Sub-committee chairwoman U.S. Rep. Harriet Hageman, R-Wyoming, said 30 percent of coal reserves west of the Mississippi River are on tribal lands.
“These untapped resources can be a key revenue source for tribes, particularly in rural areas, and can increase the United States’ supply of energy,” she said.
While several tribes have sought to develop their energy resources, Hageman said development of energy projects on tribal lands requires “jumping through more hoops, more bureaucracy, and involves more agencies than on any other type of lands. We need to change that.”
This is an area where Hageman and U.S. Rep. Teresa Leger Fernández, D-New Mexico, expressed a common sentiment.
“The federal government has a trust responsibility to promote tribal self-government and sovereignty of American Indians and Alaskan Native, including their ability to develop their economy and their natural resources,” Leger Fernández said.
While Hageman focused on fossil fuels in her remarks, Leger Fernández spoke about renewable resources such as solar and geothermal.
“Tribes want and need to be in control of their projects,” she said.
Source: NM Political Report
3. IN THE NAFOA NAVIGATOR:
GRANTMAKING TO SUPPORT A MORE EQUITABLE AND PROSPEROUS FUTURE FOR NATIVE AMERICANS
By Tim Rios, Rural Strategy Leader, Philanthropy & Community Impact, Wells Fargo
When you look at a map outlining reservation lands, you will notice the physical boundaries to which the once strong Tribal nations are now confined. It is a visual reminder of years of systemic barriers that have left underdeveloped, underbanked, and underserved Tribal economies.

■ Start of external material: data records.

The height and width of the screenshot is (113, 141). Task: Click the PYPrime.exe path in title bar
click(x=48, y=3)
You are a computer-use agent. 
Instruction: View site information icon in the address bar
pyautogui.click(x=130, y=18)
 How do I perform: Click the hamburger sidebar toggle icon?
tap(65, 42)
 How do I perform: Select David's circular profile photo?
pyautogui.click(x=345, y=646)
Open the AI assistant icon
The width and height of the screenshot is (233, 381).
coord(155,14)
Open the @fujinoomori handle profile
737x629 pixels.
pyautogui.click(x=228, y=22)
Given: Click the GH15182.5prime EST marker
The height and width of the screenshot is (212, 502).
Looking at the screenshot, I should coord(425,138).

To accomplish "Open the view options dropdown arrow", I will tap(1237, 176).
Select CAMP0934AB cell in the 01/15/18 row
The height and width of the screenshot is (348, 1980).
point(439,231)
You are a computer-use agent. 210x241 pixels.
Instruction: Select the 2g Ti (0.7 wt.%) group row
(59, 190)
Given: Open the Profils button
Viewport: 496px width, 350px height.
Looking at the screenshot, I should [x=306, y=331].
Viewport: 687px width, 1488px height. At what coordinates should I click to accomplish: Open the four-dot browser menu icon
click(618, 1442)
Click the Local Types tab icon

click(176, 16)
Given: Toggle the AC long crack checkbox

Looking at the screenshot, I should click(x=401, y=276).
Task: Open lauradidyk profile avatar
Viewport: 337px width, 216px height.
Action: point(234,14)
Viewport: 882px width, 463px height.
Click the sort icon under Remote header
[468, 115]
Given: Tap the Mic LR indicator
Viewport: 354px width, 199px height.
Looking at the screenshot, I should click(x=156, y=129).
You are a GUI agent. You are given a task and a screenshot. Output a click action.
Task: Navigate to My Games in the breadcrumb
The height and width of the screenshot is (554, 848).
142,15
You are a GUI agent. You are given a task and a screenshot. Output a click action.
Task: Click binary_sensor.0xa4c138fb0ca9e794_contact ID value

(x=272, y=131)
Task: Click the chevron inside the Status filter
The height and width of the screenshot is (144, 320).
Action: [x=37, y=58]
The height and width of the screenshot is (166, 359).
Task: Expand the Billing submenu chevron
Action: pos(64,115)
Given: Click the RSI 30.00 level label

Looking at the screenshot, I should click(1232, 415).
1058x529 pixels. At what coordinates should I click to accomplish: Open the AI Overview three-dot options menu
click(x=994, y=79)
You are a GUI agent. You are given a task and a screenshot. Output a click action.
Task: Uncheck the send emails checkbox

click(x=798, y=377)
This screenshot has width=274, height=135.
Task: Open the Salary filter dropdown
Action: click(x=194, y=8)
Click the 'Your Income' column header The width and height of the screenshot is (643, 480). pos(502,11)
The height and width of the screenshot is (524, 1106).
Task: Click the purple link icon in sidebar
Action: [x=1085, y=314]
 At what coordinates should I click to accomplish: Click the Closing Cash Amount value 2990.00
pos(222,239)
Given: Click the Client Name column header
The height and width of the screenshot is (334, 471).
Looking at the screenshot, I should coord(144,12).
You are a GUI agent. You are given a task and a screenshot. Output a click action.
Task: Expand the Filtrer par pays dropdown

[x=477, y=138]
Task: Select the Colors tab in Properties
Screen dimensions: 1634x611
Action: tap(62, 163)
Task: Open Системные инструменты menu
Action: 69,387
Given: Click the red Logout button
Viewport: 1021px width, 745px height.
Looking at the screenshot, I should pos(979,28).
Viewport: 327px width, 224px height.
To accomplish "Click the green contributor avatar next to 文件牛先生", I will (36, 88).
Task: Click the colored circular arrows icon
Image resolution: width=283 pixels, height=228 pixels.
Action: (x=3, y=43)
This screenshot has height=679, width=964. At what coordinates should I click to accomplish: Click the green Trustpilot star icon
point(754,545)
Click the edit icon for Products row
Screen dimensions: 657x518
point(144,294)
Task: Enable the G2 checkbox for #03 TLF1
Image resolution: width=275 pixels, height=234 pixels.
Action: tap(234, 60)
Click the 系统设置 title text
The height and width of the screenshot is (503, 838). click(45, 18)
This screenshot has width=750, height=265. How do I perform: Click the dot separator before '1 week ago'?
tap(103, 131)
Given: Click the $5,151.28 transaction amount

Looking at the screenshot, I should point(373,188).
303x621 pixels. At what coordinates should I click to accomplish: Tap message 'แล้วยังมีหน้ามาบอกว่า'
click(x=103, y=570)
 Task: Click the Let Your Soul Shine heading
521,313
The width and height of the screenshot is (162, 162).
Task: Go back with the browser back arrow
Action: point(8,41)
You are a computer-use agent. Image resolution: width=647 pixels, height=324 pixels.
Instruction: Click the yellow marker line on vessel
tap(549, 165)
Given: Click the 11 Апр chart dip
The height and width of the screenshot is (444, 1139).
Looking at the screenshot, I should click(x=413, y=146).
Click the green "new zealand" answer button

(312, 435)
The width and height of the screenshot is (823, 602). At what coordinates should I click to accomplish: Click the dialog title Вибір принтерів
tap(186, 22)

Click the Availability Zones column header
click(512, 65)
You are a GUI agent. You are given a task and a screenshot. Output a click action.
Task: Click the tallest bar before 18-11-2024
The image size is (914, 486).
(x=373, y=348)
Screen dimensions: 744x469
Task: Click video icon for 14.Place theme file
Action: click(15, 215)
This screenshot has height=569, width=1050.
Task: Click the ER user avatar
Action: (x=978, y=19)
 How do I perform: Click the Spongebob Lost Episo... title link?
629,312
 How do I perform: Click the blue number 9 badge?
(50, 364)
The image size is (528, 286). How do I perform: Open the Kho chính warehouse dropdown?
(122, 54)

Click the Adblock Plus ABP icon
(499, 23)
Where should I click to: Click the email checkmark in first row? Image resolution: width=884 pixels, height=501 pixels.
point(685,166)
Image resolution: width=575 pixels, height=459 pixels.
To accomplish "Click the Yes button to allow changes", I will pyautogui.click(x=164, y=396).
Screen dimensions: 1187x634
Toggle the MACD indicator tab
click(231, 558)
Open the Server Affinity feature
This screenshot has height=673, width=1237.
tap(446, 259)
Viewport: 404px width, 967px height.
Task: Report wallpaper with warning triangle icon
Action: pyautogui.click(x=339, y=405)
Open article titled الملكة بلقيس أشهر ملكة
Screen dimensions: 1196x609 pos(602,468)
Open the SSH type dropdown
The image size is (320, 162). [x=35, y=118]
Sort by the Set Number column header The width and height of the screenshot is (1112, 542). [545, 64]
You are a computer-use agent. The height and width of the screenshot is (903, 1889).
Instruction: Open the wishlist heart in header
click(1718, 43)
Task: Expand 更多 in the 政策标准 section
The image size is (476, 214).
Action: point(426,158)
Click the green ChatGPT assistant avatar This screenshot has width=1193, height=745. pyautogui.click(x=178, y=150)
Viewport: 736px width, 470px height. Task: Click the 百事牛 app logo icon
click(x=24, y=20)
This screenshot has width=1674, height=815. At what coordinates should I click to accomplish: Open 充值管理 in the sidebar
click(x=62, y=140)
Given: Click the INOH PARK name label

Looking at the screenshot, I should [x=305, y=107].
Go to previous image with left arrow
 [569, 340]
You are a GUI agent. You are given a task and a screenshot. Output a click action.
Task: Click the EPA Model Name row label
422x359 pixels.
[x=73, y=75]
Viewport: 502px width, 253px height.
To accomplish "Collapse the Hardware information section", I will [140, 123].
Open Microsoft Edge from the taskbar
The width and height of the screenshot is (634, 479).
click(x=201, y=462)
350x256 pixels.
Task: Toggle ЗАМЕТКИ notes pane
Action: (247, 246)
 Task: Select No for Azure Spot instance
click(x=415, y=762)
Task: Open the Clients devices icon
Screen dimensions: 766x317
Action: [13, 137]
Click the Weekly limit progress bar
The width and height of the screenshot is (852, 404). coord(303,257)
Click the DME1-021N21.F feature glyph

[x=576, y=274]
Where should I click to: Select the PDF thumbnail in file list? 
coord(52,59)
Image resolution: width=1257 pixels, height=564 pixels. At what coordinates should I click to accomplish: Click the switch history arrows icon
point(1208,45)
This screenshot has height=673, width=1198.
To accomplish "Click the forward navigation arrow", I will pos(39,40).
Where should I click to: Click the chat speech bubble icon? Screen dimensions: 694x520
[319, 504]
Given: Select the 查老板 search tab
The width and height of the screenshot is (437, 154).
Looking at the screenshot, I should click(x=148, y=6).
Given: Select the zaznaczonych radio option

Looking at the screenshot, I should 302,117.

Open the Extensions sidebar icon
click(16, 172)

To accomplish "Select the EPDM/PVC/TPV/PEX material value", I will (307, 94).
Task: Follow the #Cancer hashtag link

In recent years, Wells Fargo has committed more than $70 million to address the barriers affecting economic prosperity in Indian Country. First, in 2017 with an initial $50 million commitment over five years and again in 2023 through a new initiative called
“Invest Native” with an additional $20 million commitment. In 2017, Wells Fargo’s $50 million commitment addressed the unique social, economic, and environmental needs in Native communities. The company fulfilled this financial promise in 2022, working with Native-serving organizations in 38 states to strengthen housing, small business, financial health, education and more in Native communities.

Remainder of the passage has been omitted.